Many other wonderful experiences happened at camp this year, and I will write more at another time.  Right now, I am pooped from all of the unpacking, and my bed is calling. I did not see much of my bed during camp for some reason…

The Deaf Leading the Blind: “But I was just TALKING to her…”

My job is a social worker for children who are blind includes coordinating both a summer and winter program for the children with whom we work.  Last winter we went to an indoor water park during February vacation with about twenty-five children who are blind and “legally blind”.  The children had a wonderful time playing in the water park, on the slides, in the wave runner surfing area, and in the pool, as well as participate in the regular activities that we plan, such as playing bingo and dancing.  Getting together is a huge big deal for these children who are mainstreamed into regular classrooms in their neighborhood public schools where they might not ever see another student with a vision impairment.  I began this program twenty two years ago when my oldest son, who is legally blind, was six years old.

The winter program was a huge success!  Most notably for me, it was the first time my fourteen year old daughter who is profoundly deaf wanted to help out a group of younger girls who are blind.  Each girl had their own staff person who amicably allowed Marie to join their group to help with the little girls. Despite the fact that she normally communicates in American Sign Language, she somehow managed to be very sociable and get along well with everyone. Having normally been obsessed with surfing at the wave runner attraction, and being a somewhat selfish young lady, I had expected she would help for a little while, but spend most of her time surfing. However, I was pleasantly amazed that she did not choose her own activity, but spent all of her time in the water park playing with the little girls, helping them on the slides, holding their hands to guide them around the park, showing them where the food was on their plates, and so forth.  She was having a grand time, and the girls all seemed to adore her.

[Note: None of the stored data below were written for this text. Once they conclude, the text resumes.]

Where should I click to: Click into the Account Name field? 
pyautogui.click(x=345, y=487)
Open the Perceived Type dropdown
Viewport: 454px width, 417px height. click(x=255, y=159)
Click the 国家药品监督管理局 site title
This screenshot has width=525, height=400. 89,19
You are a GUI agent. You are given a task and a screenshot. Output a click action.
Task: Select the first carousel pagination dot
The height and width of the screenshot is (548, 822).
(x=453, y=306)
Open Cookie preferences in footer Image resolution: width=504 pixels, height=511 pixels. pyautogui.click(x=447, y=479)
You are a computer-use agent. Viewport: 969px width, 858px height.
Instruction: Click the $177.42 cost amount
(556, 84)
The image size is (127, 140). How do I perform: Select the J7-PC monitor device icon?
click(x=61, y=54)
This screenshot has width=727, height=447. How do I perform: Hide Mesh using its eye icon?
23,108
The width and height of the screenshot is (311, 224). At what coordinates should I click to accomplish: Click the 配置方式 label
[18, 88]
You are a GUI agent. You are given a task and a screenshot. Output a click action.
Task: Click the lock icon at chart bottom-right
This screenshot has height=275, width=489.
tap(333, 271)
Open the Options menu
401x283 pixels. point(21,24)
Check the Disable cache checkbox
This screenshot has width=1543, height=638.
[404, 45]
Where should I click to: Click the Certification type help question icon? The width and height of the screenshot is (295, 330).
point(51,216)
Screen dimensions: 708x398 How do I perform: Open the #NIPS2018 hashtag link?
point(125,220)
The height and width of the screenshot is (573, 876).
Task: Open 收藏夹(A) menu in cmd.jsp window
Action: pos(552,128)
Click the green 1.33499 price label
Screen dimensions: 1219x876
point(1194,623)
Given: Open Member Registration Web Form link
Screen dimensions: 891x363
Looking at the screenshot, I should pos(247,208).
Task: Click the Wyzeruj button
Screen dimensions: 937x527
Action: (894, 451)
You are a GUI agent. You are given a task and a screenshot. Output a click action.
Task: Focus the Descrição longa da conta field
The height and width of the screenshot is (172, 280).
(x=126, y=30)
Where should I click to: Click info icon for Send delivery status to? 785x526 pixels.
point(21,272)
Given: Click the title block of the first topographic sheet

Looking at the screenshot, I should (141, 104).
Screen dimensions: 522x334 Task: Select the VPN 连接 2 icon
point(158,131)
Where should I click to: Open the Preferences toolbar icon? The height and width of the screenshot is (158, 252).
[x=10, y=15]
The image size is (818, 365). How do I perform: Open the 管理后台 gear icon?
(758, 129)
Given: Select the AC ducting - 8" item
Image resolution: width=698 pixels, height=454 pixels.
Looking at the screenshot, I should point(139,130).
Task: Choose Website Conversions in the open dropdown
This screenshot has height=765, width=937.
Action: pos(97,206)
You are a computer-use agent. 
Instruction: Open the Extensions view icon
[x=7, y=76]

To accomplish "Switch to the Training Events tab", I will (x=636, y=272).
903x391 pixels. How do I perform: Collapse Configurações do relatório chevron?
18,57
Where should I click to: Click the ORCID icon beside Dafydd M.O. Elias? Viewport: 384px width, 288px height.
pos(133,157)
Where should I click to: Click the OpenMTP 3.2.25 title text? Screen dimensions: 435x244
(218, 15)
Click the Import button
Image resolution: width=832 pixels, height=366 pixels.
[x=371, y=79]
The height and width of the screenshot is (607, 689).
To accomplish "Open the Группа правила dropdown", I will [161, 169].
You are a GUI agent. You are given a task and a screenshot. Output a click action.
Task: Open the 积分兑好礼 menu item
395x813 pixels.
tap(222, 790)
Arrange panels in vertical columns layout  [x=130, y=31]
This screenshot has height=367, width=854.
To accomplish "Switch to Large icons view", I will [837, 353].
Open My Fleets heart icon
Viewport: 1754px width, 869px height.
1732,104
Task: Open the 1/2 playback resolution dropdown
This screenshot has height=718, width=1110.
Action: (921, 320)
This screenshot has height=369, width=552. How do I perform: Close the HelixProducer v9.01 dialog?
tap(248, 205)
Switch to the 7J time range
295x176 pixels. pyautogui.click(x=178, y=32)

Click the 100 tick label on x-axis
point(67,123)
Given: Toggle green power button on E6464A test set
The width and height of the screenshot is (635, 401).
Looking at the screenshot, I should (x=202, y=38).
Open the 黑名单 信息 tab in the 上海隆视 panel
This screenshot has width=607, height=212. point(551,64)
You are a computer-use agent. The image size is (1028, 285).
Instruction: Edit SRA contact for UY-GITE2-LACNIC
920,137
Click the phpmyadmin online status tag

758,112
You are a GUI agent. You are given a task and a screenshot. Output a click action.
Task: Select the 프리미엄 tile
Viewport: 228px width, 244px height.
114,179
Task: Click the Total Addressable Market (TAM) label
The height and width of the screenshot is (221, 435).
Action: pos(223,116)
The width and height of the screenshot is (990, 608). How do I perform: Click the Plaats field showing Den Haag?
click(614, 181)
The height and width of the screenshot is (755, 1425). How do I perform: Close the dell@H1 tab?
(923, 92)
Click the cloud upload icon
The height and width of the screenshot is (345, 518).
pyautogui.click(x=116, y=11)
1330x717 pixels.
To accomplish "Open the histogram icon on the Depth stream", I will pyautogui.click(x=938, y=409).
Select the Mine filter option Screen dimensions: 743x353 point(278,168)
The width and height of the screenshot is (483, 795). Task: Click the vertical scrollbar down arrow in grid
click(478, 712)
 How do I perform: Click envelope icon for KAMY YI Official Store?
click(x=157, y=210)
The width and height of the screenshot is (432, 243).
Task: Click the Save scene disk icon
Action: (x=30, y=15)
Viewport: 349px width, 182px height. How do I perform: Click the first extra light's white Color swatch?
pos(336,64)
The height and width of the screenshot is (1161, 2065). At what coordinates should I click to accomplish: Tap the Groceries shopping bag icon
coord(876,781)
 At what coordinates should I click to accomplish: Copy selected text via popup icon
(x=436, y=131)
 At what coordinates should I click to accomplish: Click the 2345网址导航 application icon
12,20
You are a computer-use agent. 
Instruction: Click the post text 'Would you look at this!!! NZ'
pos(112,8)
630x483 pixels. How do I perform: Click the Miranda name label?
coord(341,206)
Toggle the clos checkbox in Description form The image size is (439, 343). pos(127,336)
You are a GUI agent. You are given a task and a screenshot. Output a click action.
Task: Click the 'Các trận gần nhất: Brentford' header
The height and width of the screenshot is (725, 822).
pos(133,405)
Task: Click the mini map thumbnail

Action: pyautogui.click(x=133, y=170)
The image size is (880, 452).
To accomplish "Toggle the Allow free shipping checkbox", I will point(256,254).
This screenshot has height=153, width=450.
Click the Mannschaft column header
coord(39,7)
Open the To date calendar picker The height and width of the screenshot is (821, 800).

On the last night of this program. Marie was seated at a booth with two of the girls and their staff.  One of the girls all of a sudden started waving her hands wildly in the air. Prone to seizures, her staff person asked her if she was okay.  She said of COURSE she was okay, she was just TALKING to Marie!!  The laughter started at their table and  soon circled around the room as everyone realized what she had said…she was signing to her, of course!!!!